## Challenge A:
According to the pypy-dev message, how many runs printed 58 loglines that contain "{gc-minor"?
## Challenge B:
Write out the part of the pypy-dev message starting at "On Mon, Mar" and ending at "had a gc-minor).".
## Challenge C:
List every event name beginning with "gc-" that the pypy-dev message mentions.

## Given passage:
══════════
[pypy-dev] Pypy garbage collection

Mon Mar 17 15:21:38 CET 2014

eh, this is not what I need

I need a max of TIME it took for a gc-minor and the TOTAL time it took
for a gc-minor (per query) (ideally same for gc-walkroots and
gc-collect-step)

On Mon, Mar 17, 2014 at 4:19 PM, Martin Koch <mak at issuu.com> wrote:
> Here are the collated results of running each query. For each run, I count
> how many of each of the pypy debug lines i get. I.e. there were 668 runs
> that printed 58 loglines that contain "{gc-minor" which was eventually
> followed by "gc-minor}". I have also counted if the query was slow;
> interestingly, not all the queries with many gc-minors were slow (but all
> slow queries had a gc-minor).
>
> Please let me know if this is unclear :)
══════════
## Available data:

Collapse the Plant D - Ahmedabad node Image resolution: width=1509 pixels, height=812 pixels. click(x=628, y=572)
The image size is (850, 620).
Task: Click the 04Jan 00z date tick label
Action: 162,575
══════════
## Exercise output A:
668

## Exercise output B:
On Mon, Mar 17, 2014 at 4:19 PM, Martin Koch <mak at issuu.com> wrote:
> Here are the collated results of running each query. For each run, I count
> how many of each of the pypy debug lines i get. I.e. there were 668 runs
> that printed 58 loglines that contain "{gc-minor" which was eventually
> followed by "gc-minor}". I have also counted if the query was slow;
> interestingly, not all the queries with many gc-minors were slow (but all
> slow queries had a gc-minor).

## Exercise output C:
gc-minor, gc-walkroots, gc-collect-step